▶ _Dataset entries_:
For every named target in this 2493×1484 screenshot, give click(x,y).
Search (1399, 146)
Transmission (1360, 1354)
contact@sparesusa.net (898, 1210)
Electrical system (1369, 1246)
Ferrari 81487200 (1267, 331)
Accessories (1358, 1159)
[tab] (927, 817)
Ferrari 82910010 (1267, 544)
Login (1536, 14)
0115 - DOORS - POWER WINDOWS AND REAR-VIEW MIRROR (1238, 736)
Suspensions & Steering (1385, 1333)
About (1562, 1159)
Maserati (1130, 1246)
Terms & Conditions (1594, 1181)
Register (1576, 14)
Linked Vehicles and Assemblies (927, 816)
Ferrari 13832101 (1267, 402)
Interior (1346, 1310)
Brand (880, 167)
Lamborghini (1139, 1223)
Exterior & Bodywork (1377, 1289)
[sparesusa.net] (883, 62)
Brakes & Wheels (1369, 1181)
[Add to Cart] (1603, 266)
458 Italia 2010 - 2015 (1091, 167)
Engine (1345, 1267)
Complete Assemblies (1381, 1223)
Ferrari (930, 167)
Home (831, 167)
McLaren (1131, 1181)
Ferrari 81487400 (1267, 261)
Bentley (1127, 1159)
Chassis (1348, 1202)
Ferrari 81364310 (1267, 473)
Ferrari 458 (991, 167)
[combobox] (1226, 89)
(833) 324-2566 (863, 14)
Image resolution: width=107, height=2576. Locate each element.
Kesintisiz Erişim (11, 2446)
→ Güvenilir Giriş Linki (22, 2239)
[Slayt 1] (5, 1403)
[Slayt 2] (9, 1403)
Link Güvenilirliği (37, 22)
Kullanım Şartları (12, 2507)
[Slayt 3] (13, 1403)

▶ _Action item_: Print exactly the lines above, between the one holding "Complete Assemblies (1381, 1223)" and the one holding "[combobox] (1226, 89)", inclusive, and nothing besides.

▶ _Answer to this task_:
Complete Assemblies (1381, 1223)
Ferrari (930, 167)
Home (831, 167)
McLaren (1131, 1181)
Ferrari 81487400 (1267, 261)
Bentley (1127, 1159)
Chassis (1348, 1202)
Ferrari 81364310 (1267, 473)
Ferrari 458 (991, 167)
[combobox] (1226, 89)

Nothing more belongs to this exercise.